▶ **WORK INSTRUCTIONS**
For the material below, output exactly the span from the line with "Task: Click the Rayos Compound map label" to the line with "Image resolution: width=687", including both, and nothing besides.

++++++++++

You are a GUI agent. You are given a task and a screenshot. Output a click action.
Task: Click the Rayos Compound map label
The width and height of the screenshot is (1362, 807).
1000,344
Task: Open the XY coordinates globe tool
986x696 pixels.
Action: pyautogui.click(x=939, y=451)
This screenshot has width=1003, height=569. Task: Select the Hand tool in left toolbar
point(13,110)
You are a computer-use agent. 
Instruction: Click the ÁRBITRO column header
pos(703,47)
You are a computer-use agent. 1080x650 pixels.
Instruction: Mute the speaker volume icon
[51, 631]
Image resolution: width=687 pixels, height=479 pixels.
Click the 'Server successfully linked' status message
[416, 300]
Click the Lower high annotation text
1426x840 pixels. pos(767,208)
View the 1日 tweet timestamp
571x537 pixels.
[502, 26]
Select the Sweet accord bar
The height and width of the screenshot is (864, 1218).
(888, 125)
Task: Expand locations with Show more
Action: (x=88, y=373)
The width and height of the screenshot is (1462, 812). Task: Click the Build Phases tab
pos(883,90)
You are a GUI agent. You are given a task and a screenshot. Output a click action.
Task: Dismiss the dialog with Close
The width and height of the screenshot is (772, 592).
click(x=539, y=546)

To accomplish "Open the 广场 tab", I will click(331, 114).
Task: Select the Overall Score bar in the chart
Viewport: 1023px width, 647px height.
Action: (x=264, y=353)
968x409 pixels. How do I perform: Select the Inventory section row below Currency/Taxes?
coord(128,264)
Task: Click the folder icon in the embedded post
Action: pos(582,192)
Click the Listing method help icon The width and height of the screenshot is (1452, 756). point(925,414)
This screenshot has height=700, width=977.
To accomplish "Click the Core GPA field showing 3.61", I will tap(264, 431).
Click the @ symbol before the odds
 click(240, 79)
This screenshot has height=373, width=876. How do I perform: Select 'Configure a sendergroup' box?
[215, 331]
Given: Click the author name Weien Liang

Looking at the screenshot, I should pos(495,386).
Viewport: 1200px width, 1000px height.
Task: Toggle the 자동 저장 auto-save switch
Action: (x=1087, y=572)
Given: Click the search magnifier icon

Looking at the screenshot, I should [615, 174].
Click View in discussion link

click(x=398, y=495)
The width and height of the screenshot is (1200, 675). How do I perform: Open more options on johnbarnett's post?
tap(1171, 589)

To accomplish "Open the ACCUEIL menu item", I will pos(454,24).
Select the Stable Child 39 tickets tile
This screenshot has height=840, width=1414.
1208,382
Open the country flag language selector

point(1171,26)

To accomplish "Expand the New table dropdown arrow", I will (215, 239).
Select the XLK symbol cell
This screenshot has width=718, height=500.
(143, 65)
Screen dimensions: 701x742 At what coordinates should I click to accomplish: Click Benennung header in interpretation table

++++++++++

▶ **SOLUTION**
Task: Click the Rayos Compound map label
The width and height of the screenshot is (1362, 807).
1000,344
Task: Open the XY coordinates globe tool
986x696 pixels.
Action: pyautogui.click(x=939, y=451)
This screenshot has width=1003, height=569. Task: Select the Hand tool in left toolbar
point(13,110)
You are a computer-use agent. 
Instruction: Click the ÁRBITRO column header
pos(703,47)
You are a computer-use agent. 1080x650 pixels.
Instruction: Mute the speaker volume icon
[51, 631]
Image resolution: width=687 pixels, height=479 pixels.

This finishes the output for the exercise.